In the 1840s, the family expanded the house. They added to the house's west side and giving it its current footprint. They also extensively remodeled the interior, and the trim from this era shows the influence of the then-popular Greek Revival. Most notable in this regard is the chinoiserie-inspired staircase. The structural framing was also revised to include some lighter, milled woods to supplement the heavy-hewn beams the house had originally been built with.

Twenty years later, George Morehouse expanded the house again. This time they raised it to two full stories and added a boxed cornice with hidden "Yankee" gutter. Both small rear porches were added at this time, suggesting the influence of the Picturesque as visualized by Andrew Jackson Downing.
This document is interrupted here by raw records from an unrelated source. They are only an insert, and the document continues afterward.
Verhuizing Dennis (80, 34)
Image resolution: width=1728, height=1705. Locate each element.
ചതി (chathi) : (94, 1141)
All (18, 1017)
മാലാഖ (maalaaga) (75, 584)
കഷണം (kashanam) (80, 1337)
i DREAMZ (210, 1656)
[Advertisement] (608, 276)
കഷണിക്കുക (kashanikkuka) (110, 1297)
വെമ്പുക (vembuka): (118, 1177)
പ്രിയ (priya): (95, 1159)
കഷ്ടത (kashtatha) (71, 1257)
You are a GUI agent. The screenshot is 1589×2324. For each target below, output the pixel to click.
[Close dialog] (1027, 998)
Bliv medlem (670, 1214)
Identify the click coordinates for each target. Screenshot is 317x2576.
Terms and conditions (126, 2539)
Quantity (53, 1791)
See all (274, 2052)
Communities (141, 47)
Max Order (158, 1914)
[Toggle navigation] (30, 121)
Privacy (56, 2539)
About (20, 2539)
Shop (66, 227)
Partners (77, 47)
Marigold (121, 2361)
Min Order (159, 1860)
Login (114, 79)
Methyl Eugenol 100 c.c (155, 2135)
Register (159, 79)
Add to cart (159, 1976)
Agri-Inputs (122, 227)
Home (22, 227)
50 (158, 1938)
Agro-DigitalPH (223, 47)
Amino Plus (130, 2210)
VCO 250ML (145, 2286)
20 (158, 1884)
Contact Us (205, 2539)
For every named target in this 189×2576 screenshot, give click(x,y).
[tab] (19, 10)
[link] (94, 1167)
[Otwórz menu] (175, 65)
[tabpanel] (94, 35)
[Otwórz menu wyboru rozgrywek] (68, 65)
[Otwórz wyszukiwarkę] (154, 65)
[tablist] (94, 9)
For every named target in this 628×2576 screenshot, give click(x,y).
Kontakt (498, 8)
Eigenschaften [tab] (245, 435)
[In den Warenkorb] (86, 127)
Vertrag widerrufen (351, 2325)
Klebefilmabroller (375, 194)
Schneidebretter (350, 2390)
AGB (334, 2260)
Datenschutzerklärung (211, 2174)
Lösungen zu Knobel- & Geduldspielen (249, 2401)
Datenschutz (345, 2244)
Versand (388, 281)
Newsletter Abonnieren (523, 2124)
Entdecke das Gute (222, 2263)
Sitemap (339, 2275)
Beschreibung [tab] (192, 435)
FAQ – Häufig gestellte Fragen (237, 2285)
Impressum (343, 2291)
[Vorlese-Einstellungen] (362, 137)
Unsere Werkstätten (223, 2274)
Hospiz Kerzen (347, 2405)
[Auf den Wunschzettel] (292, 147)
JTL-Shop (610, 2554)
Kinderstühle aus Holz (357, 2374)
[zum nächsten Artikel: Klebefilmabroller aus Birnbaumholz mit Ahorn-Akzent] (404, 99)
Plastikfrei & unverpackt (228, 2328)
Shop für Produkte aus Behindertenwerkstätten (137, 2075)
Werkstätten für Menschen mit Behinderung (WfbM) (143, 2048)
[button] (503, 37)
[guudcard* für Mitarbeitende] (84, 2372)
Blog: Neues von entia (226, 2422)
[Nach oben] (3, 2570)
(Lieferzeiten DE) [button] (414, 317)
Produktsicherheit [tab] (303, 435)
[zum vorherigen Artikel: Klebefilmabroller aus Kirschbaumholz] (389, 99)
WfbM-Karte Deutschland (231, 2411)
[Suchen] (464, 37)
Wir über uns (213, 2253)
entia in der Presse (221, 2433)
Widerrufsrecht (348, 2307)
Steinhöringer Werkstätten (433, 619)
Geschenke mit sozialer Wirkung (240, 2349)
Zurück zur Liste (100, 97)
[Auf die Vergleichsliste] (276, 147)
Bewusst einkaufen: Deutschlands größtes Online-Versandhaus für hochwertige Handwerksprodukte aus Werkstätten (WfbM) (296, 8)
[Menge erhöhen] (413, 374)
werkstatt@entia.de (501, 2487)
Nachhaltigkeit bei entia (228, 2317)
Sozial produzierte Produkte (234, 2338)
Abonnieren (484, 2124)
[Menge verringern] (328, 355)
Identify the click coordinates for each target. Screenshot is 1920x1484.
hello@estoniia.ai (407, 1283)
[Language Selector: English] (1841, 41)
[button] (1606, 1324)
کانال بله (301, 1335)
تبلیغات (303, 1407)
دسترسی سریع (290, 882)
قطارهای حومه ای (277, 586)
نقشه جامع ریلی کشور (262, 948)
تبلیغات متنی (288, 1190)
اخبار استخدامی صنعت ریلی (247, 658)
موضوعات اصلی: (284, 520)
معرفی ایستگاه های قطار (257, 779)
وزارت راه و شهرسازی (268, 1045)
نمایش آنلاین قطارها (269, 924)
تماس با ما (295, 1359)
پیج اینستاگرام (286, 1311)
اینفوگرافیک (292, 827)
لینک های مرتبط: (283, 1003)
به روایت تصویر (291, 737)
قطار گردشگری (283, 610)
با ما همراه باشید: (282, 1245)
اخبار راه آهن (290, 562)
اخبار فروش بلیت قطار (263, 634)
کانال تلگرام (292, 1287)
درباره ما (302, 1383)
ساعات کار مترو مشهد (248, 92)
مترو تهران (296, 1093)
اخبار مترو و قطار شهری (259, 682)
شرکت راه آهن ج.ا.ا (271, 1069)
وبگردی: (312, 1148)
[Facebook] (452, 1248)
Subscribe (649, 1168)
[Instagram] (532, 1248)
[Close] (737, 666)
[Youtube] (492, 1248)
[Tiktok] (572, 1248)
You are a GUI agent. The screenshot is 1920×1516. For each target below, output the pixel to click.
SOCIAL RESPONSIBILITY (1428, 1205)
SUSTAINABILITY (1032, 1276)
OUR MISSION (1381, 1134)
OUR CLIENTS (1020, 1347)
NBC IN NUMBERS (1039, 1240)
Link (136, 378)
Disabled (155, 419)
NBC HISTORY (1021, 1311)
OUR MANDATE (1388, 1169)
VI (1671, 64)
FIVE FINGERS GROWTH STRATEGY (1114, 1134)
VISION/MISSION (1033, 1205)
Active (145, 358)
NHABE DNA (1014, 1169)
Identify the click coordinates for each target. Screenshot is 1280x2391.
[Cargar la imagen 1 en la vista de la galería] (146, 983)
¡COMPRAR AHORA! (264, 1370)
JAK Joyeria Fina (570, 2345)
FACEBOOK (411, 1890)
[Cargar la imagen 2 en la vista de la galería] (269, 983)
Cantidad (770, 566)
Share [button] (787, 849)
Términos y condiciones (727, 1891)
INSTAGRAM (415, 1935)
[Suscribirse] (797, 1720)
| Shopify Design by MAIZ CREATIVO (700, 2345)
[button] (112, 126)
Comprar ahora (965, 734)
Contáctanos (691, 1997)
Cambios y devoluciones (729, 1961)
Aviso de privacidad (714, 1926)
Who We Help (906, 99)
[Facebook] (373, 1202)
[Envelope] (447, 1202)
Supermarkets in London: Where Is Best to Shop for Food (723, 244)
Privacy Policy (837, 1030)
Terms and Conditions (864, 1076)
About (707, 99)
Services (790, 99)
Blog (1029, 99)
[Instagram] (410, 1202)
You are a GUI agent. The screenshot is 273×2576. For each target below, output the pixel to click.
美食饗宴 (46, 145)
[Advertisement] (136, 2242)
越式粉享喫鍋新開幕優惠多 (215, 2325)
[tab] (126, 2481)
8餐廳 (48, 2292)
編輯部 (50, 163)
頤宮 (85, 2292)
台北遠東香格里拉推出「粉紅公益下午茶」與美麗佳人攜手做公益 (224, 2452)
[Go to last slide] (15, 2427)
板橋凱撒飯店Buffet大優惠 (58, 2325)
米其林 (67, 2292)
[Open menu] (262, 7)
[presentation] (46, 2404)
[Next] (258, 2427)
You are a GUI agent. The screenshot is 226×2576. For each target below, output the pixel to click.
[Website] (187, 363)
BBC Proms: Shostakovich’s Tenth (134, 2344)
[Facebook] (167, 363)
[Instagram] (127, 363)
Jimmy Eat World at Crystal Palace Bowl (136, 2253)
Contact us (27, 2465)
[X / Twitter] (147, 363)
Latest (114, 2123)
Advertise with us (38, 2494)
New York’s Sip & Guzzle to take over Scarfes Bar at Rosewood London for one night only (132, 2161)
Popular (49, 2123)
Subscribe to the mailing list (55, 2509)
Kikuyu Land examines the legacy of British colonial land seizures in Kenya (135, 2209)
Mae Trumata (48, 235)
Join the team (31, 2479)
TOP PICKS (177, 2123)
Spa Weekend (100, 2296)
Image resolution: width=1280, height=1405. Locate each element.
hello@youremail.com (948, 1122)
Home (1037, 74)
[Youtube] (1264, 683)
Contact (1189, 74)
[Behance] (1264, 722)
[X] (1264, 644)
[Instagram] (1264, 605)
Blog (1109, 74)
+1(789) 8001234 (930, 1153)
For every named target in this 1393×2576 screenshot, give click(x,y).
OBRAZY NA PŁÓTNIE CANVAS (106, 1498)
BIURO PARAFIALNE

The house was sold in 1871 to local dairy farmer Pierson Ezra Sanford, who combined both it and the Hathorn property next door into one lot. The barn across the street, and many of the other outbuildings, were likely built around this time to support the farming operations.

In the 20th century, the house and property passed to other owners. One of them removed the box cornice and replaced Yankee gutters with standard gutters; the seam-metal roof was also shingled. The current owner put the shakes over the original clapboard.